Some graffiti that we found in Mulay Idriss







            Had a pretty good time last weekend too when we went to see the Roman ruins on Saturday at Volubilis and then skiing on Sunday.  It was me and four others who got a grand taxi together and then just went for the day out past Meknes to where the ruins are about an hour and a half from Ifrane here.  We stopped at a small own a couple kilometers from the ruins where we spent an hour or two looking around, having a bit of a tour of the town and stopping along the way to have awesome keefta (ground beef kebabs) sandwiches with onions, tomatoes and olives for lunch.  

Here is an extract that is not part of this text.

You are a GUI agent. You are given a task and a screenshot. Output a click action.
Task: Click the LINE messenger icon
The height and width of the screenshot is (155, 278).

Looking down the columns that lined what used to be the main street of Volubilis

Awesome fruit and vegetable market in Mulay Idriss
One of the hills that Mulay Idriss is built on



            The ruins themselves were smaller than I thought they were going to be, but were still pretty cool to see, especially some of the arches and mosaics that are still around and intact.  It’s crazy to think that they’re around a thousand years old and still around for us to see. So we spent a couple of hours wandering around the ruins, taking pictures, venturing some planking shots on some of the thousand year old Roman architecture when the caretaker guy was busy blowing his whistle at someone else who was doing something they shouldn’t.  It was a pretty awesome day all around and a good trip. 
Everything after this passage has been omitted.